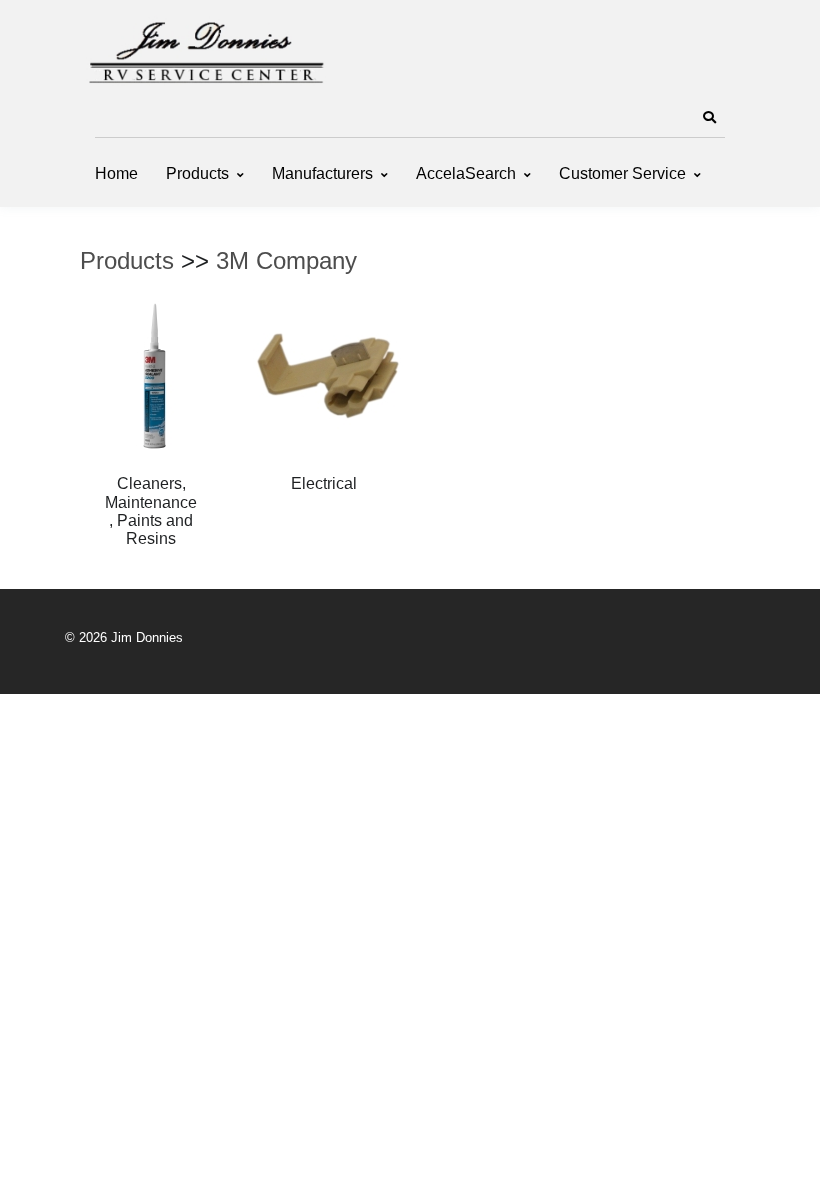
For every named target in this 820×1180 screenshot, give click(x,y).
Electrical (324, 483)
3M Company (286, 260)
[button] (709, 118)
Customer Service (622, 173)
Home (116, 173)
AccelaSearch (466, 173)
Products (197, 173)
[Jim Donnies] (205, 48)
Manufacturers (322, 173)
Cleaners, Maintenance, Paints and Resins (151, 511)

□ □ □ □ □

#### DESCRIPTION OF THE TASK:
Lines from the one containing "[Jim Donnies] (205, 48)" through the end of the entries above must be copied exactly; include both ends and no other lines.

#### SOLUTION FOR THIS TASK:
[Jim Donnies] (205, 48)
Manufacturers (322, 173)
Cleaners, Maintenance, Paints and Resins (151, 511)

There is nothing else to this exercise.